「今から帰るよ」
「女神さんには会えたん?」
「会える訳ないやん…」
「ところで広島大変ね!」
「何、それ?」
帰宅して、ニュースを見るとTVは、ゲリラ豪雨がもたらした大規模な土砂崩れの模様を映し出していた。『これは、ひどい…』 建物や橋・道路等の構造物は、やがて時が経てば復旧/再建されるだろうが、かけがえのないものは2度と戻って来ない。
水害や地震等の自然災害は、日本列島の上で生活する以上、いつ我が身に起こっても不思議ではない。なんだか毎年の様に『今年は天候不順だ』と言っている様な気がするが、特にこの8月はおかしい。8月と言えば、カンカン照りが続くというイメージが強いのだが、今年はなんと雨や曇の日が多い事か…

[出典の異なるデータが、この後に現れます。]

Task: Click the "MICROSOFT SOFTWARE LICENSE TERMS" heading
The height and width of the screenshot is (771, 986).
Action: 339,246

が、今回釣行した8月19・20日は、まさに盛夏。満水に近い水位で、かかり場が限られるダムサイトは顔馴染みのメンバーで満員御礼。朝陽が昇ると、その容赦ない陽射しを避ける為、角度を付けたパラソルの花が咲く。出来るだけ体がすっぽり影に入る様に調整するのだが、それでも湖面に反射した日光が、鼻の頭や頬を焼く。

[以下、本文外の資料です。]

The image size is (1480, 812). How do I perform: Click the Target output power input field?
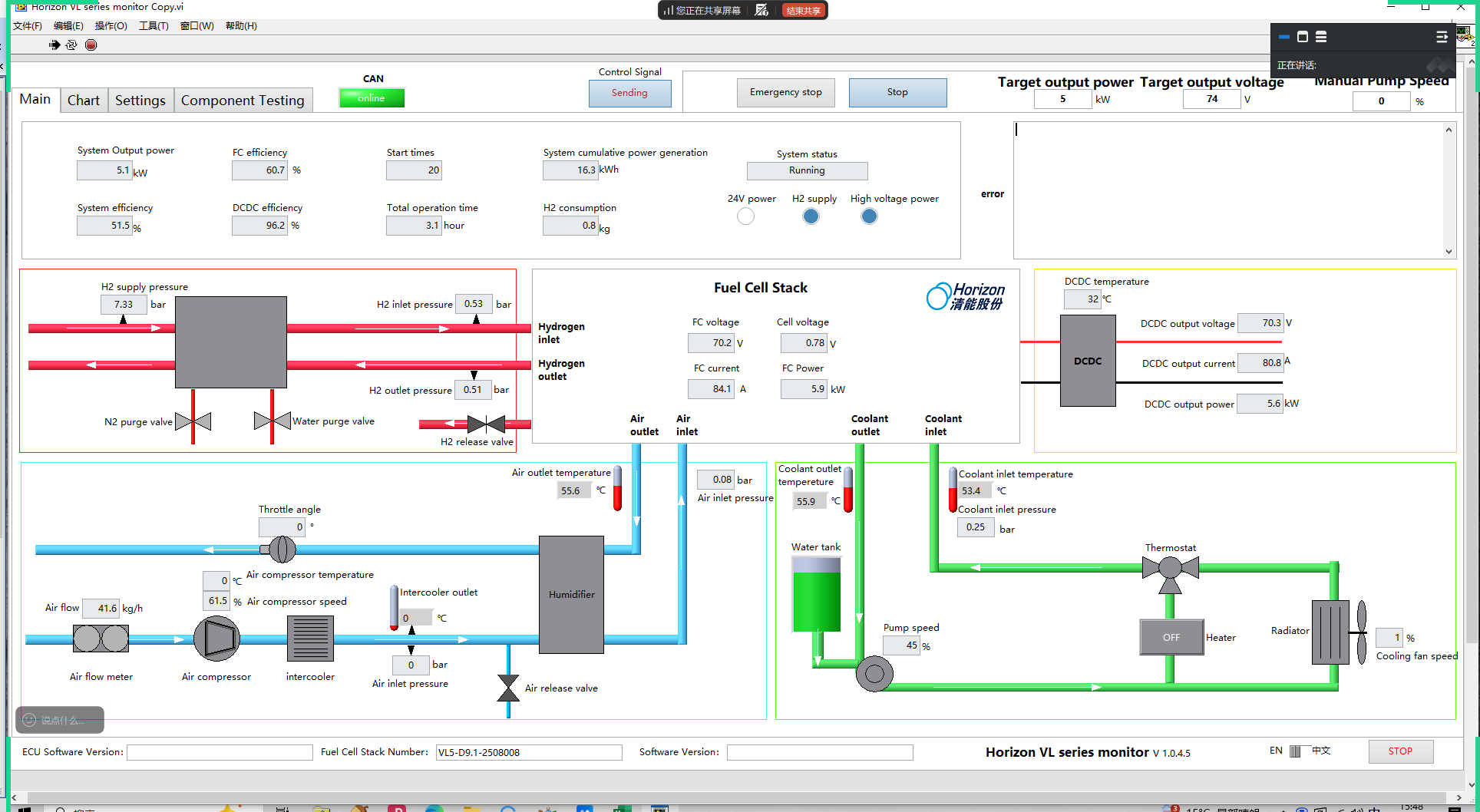(x=1062, y=99)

釣り人達の背後からは、くまゼミ・あぶらゼミ・みんみんゼミ・つくつくぼうしの鳴き声が入り乱れ不協和音となって襲って来る。その音に押されてエサを振り込むと、2つの白い玉はエメラルドグリーンの湖面に飲み込まれる。そして、それほど間を置かず起き上ったウキは、不思議とジャミに邪魔される事なく、ゆっくりと馴染んで行く。
その動作を何度も繰り返す内、ほんとならサワリが出て来てしかるべきなのだが、出て来たのはトンボだった。UFOの様に(見た事ないが)上下左右に瞬間移動していたかと思えば、次にヘリコプターのホバリングの様に停止し、やがてウキのトップに乗っかった。
この日の目立った釣果は、“赤鬼さん”が昼時合いで46上、“法師様”がナイターで48上を出された事だった。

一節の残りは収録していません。